Personal data may be at risk for 146,000 students and recent graduates of Indiana University, the school announced Tuesday.
The exposed information includes names, addresses and Social Security numbers for some students and alums who attended one of the school's seven campuses from 2011 to 2014.
Although the data was stored in an insecure location for the last 11 months, a university staffer discovered, no servers or systems were compromised.
The information was not downloaded by an unauthorized person looking for specific sensitive data, but rather was accessed by three automated computer data mining applications, called webcrawlers, used to improve Web search capabilities, according to a news release.
As soon as the university discovered the problem, staffers secured the data and say they see no signs that the records have been viewed or used for illegal purposes.
As a precaution, however, the university began notifying all affected students of the possible data exposure this week.
The university has created a website to answer questions about the data breach, and plans to have a hotline in place by Friday to help those affected.

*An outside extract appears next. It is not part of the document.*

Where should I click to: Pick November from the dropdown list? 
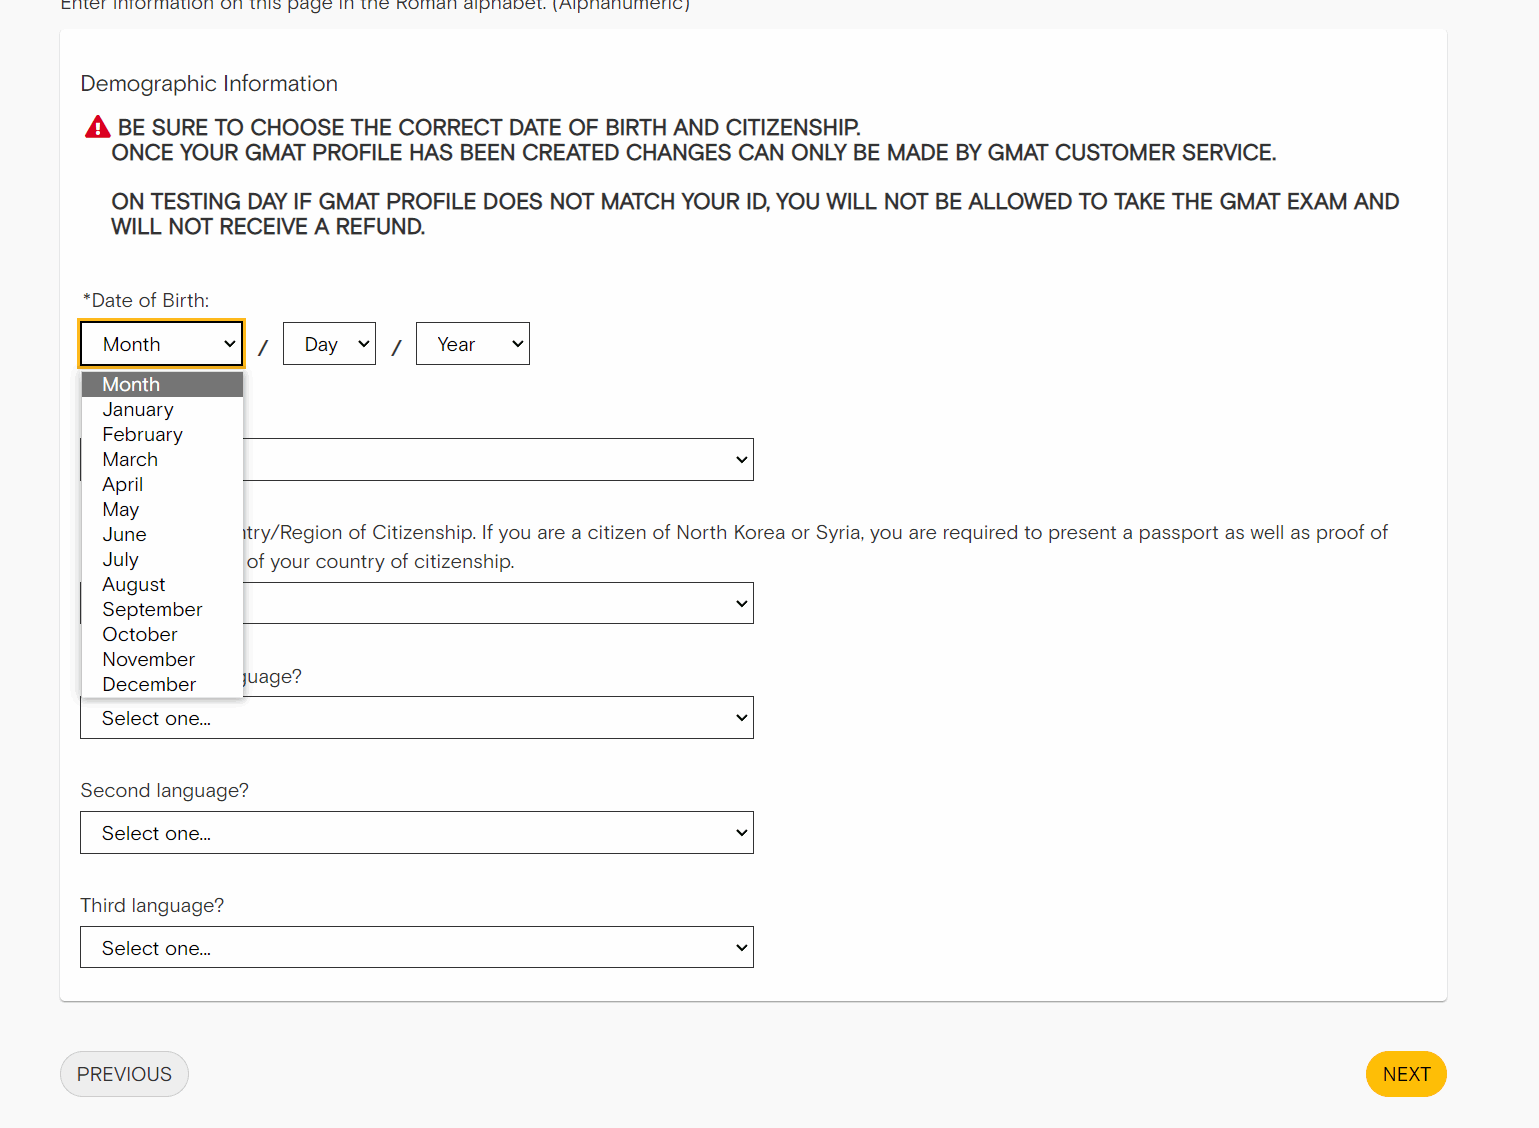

“This is not a case of a targeted attempt to obtain data for illegal purposes, and we believe the chance of sensitive data falling into the wrong hands as a result of this situation is remote,” said James Kennedy, associate vice president for financial aid and university student services and systems. “At the same time, we have moved quickly to secure the data and are conducting a thorough investigation into our information handling process to ensure that this doesn’t happen again.”